Il roner è  costituito da una resistenza elettrica e da un termometro; immerso nell’acqua, permette di cuocere gli alimenti a bassa temperatura, chiudendoli in un sacchetto di plastica sigillato, alla temperatura e per il tempo prescelti. Viene utilizzato nelle cucine professionali, ma esistono anche modelli adatti alle cucine di casa, come questo Roner Clip della Taurus Professional – costo sui 300 €.

16. Miss Baker: la signorina che impasta per te

Vederla lavorare, è uno spettacolo – oltre ad avere un effetto rilassante e quasi ipnotico. Ed è sicuramente utile (mi dicono che ci sono pizzaioli napoletani che la utilizzano per i loro esperimenti sugli impasti, e se la guardano lavorare tutti contenti…). Miss Baker (Bernardiè una signorina impastatrice ad uso professionale (da 12, 24, 48, 60 kg) – ma ora è disponibile anche una versione “casalinga”, di dimensioni minori: da 3 e da 6 kg.

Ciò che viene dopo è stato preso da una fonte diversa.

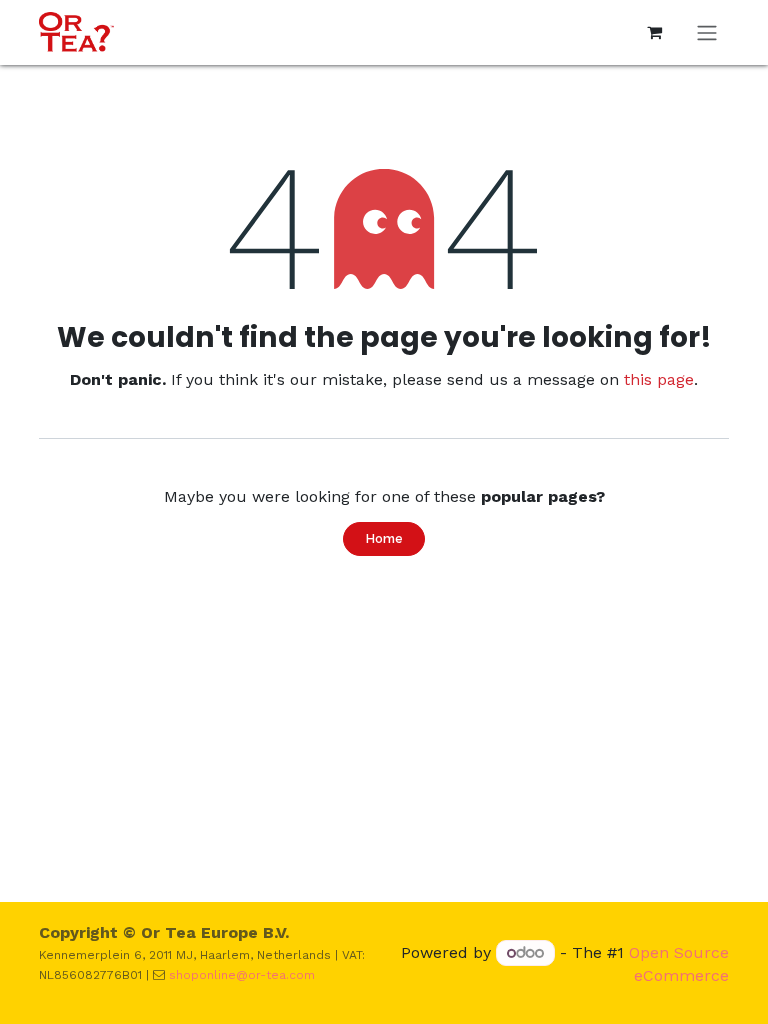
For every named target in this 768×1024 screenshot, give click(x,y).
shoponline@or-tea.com (242, 975)
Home (384, 538)
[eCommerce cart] (654, 32)
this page (659, 379)
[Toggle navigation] (707, 32)
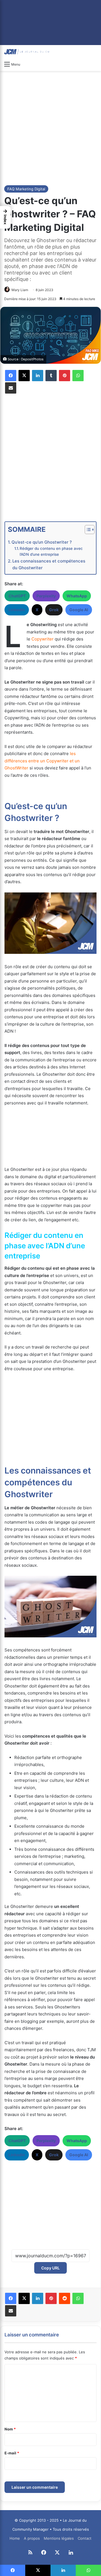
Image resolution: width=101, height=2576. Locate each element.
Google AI (78, 609)
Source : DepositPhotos (25, 359)
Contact (84, 2538)
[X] (24, 375)
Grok (54, 609)
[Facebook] (10, 375)
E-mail (11, 2453)
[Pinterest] (64, 375)
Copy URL (50, 2267)
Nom (10, 2429)
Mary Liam (20, 290)
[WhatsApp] (78, 375)
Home (15, 2538)
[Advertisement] (50, 127)
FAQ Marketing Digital (26, 189)
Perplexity (46, 595)
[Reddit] (64, 2298)
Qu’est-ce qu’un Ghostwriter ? (42, 542)
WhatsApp (76, 595)
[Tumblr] (51, 375)
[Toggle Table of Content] (87, 529)
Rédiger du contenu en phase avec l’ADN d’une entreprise (51, 551)
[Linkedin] (37, 375)
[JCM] (26, 51)
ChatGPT (17, 595)
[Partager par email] (10, 388)
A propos (32, 2538)
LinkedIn (16, 609)
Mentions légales (59, 2538)
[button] (5, 217)
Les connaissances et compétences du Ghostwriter (48, 564)
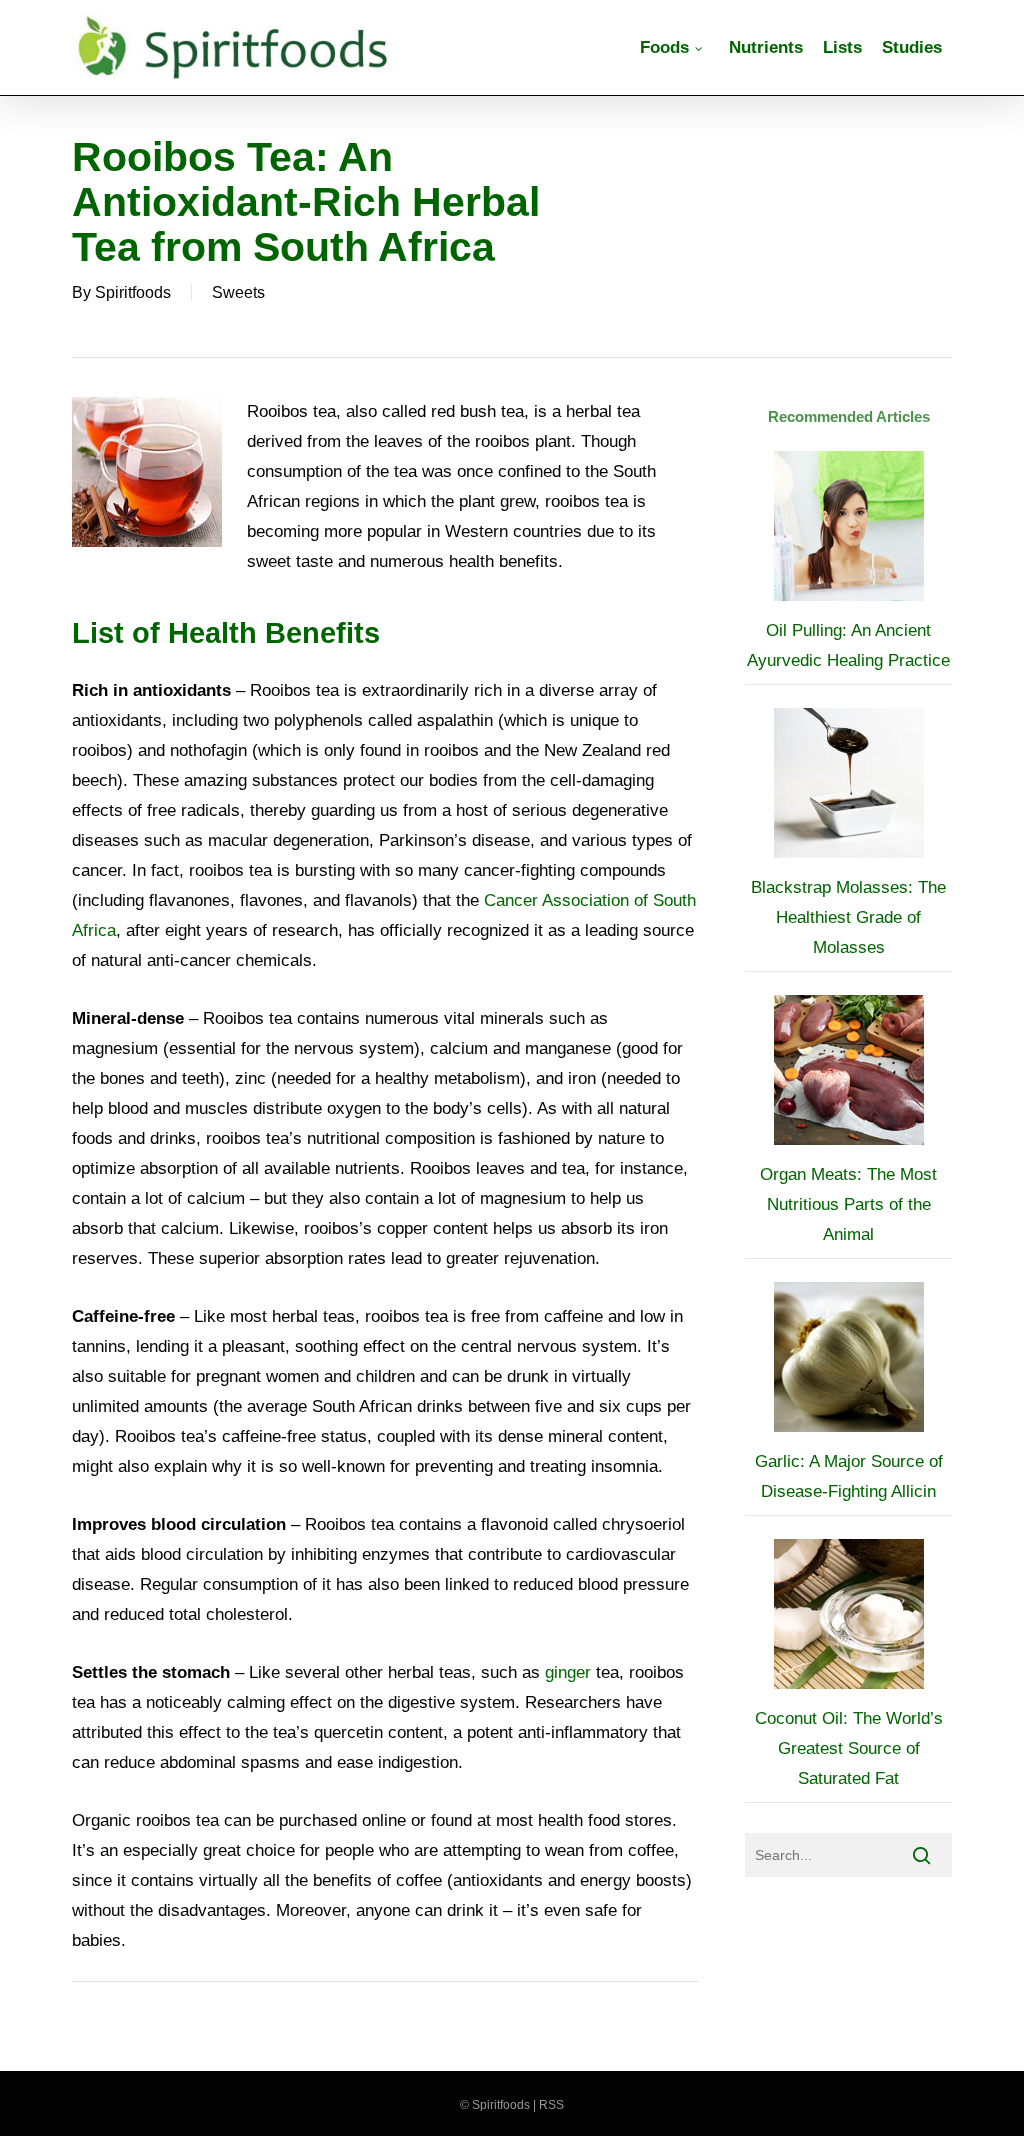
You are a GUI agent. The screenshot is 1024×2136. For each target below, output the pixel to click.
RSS (551, 2105)
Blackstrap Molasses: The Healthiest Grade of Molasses (848, 917)
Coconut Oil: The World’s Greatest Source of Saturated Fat (849, 1748)
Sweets (238, 292)
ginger (568, 1672)
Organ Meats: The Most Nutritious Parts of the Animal (848, 1204)
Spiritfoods (133, 292)
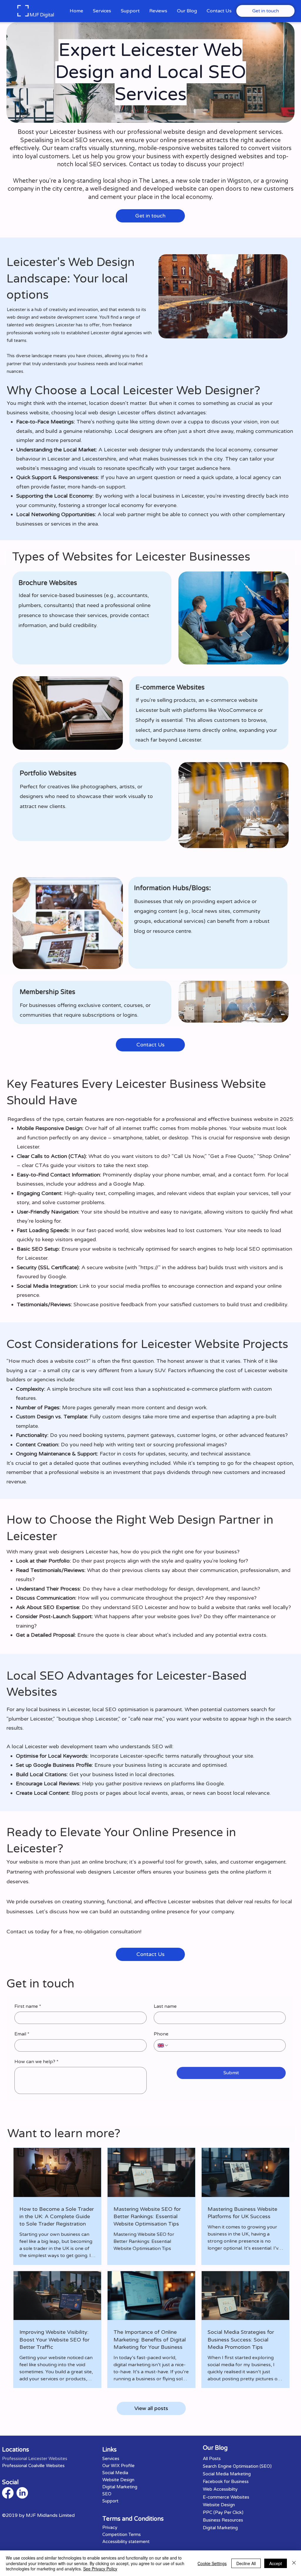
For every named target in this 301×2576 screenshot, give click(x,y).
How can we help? (36, 2062)
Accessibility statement (126, 2541)
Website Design (118, 2479)
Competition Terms (121, 2534)
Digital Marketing (119, 2486)
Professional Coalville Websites (33, 2465)
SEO (106, 2494)
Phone (161, 2034)
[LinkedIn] (22, 2493)
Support (110, 2501)
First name (27, 2006)
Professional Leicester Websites (34, 2458)
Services (110, 2458)
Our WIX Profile (118, 2465)
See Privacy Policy (100, 2569)
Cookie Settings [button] (212, 2563)
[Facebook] (8, 2493)
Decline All (246, 2563)
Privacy (109, 2527)
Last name (165, 2006)
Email (21, 2034)
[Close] (293, 2563)
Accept (275, 2563)
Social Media (115, 2472)
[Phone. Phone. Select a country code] (163, 2045)
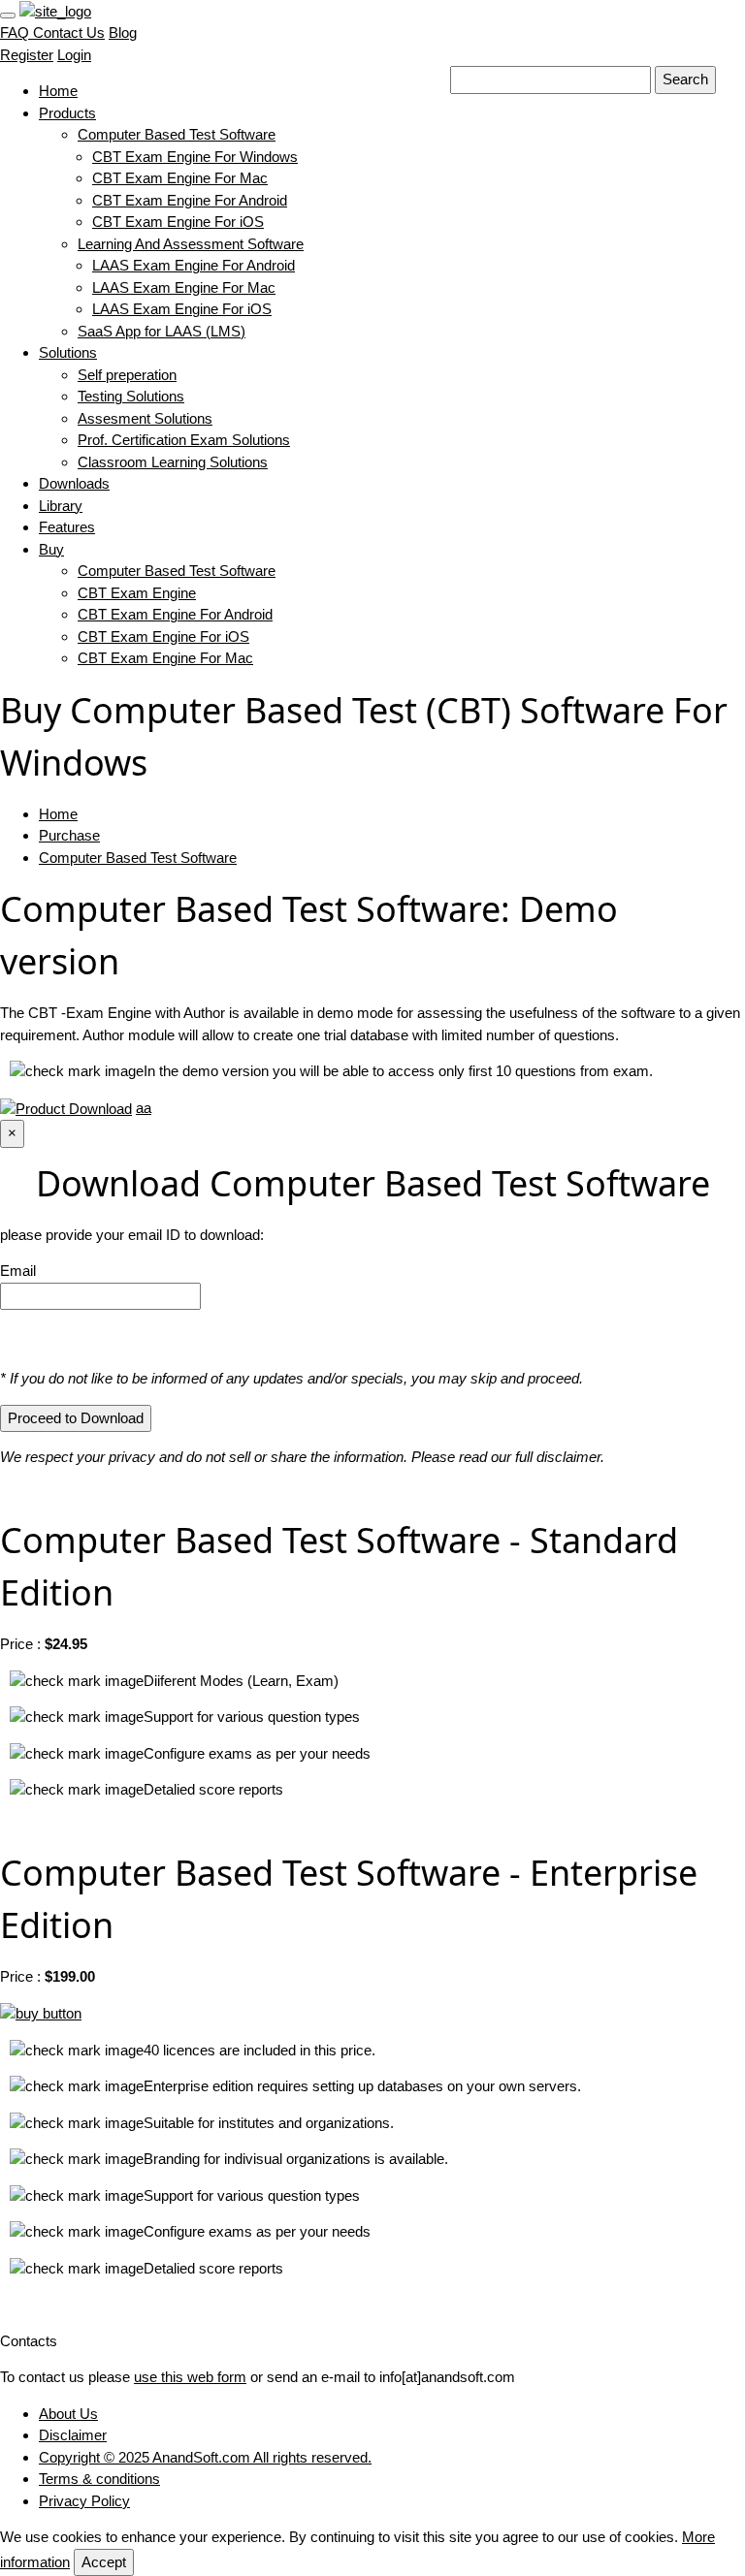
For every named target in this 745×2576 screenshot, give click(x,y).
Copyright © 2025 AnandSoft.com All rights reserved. (205, 2457)
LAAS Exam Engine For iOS (182, 309)
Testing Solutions (131, 396)
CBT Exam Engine (137, 593)
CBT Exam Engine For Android (189, 200)
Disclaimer (73, 2435)
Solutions (68, 352)
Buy (51, 549)
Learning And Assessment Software (191, 244)
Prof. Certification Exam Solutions (184, 439)
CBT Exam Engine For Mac (180, 178)
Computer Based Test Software (176, 134)
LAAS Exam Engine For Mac (183, 287)
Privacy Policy (84, 2501)
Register (26, 55)
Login (74, 55)
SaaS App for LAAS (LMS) (161, 331)
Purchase (69, 835)
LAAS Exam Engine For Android (193, 265)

17. Il caffè di Antonino Cannavacciuolo

Odiate Masterchef? Odiate i giudici? Odiate Antonino Cannavacciuolo? Non ci credo anche perché lo chef dalla mano pesante è stato allo stand del caffè Lollo ad autografare la sua ultima fatica letteraria “Mettici il cuore”, sottotitolo che io ci metto la pancia, e c’era una fila lunghissima.

Tanto lunga che alla fine sono finiti i libri e tra foto ufficiali e selfie, Cannavacciuolo ha iniziato ad autografare i depliant dell’azienda che mi sembra molto più utile per la promozione del caffè.

Non siamo ancora a livello delle scene di isteria collettiva da Beatles, ma siamo sulla buona strada. D’altronde non avete visto cosa è successo a Novara e a Torino per l’apertura dei Bistrot?

E voi, cosa avete visto/assaggiato di bello a Host?